Drills are one of the hardest working of all the machine tools. They have an amazing ability to remove metal in large quantity very quickly. At the same time being one of the least respected tools.
Drills are commonly used and abused then tossed aside or at best placed back in an index box.. When next called upon to make a hole they are verbally abused in ways some times hardly imaginable because the drill just does not work as expected. It just has to be a bad drill (bit). Granted there are some cheap (worthless) drills on the market, but the fault generally resides with the user.
A drill is a complex tool. First it has to provide a way to start and continue a hole where there was none to begin with. That is the job of the chisel edge. This is the edge at the tip of the drill where the web is. The chisel edge does not cut, it pushes material aside so the cutting can tale place.
Next is the major cutting edge, which cuts and lifts material out of the hole.
Then the lands begin their job of regulating the depth of cut for each revolution and protecting the cutting edge.
As the drill starts to reach the full diameter of cut the margins begin to make contact. The margins cut the edge or diameter of the drilled hole.
The margin relief is there to reduce friction and reduce binding on chips.
The spiral flutes are to provide a way to evacuate the removed material. But their most important function is to transfer the twist force of the drill motor to the drill cutting lips or edges.

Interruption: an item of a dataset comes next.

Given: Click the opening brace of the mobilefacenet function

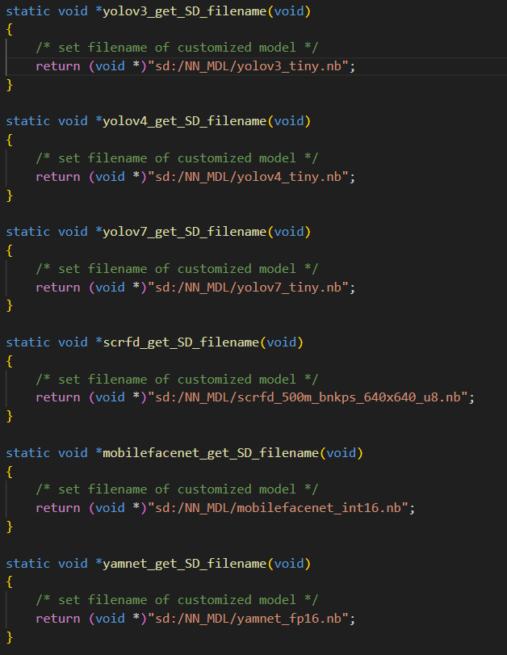Looking at the screenshot, I should tap(10, 472).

Drill diameter is measured over the margins. Usually a new drill can be measured over the shank also.
If more control of the hole is desired first a center punch should be used. First use the one with the steeper angle (center of fig 2) for better control in locating the hole position. Then use one that best fits the size of the drill being used.
Symptoms can help you understand why your drill is not working as expected.
- Is it turning the right direction? Remember, although not as common as right- hand twist drills there are left-hand twist drills also.
- Is it getting hot and not cutting? See #1 before going on.
- One or both cutting edges may be dull.
- The drill may be riding on one or both lands causing friction and not allowing the cutting edges to make a cut.
- Are you using lubricant?
- If you are drilling deep holes in wood, especially hardwood, are you doing it in steps so the drill can clear the flutes?
- Are the RPMs too high?
- Are the cutting edges chipping out or is the chip too thick? Would include tending to spiral through the bottom of a hole or through sheet metal with out cleaning the hole out.
- Is one or both lands ground too steep?
- Are one or both lands ground at the correct angle but ground flat instead of a helix curve?
- Is the drill squealing? A sign of too high RPMs and/or lack of lube.
- Is the drill chattering? A sign of too low RPMs
Things to look for to know the condition of a drill
The cutting edges should be equal length and equal angle. 118 degrees (59 + 59) Fig 3 is the most common angle and well suited to mild steel. 135 degrees would be better for stainless steel and 120 degrees would be for tool steel or prehardened 4140 chrome moly.
The relief of the lands is very important and often ignored. The first rule of the lands is this; the lands begin having relief immediately after the cutting edge and that relief continues all the way to the heel; see Fig 4.
The second rule of the lands is that they should be a in a spiral helix shape. In other words, when looking at the margin edge it should follow like the thread on a screw fig 3 and fig 4. The land should never look like fig 5. In fig 5 the cutting edge has very little support and will easily chip out. In fig 5 the cutting edge will also dig into the material very aggressively. And the edge in fig 5 will get hot in very little time because there is less material behind it to take away the heat.
A pilot drill should be chosen to match the thickness of the web. For example, if a pilot drill half the diameter of the final drill is used it will allow the final drill to wallow around and not guide it. Also, the cutting edges will be making contact at their center and tend to chip the edges.
Grinding the margins can cause the drill to cut undersize.
Grinding one edge longer then the other can cause the drill to cut oversize. Generally a flatter point for harder materials and a sharper point for softer materials.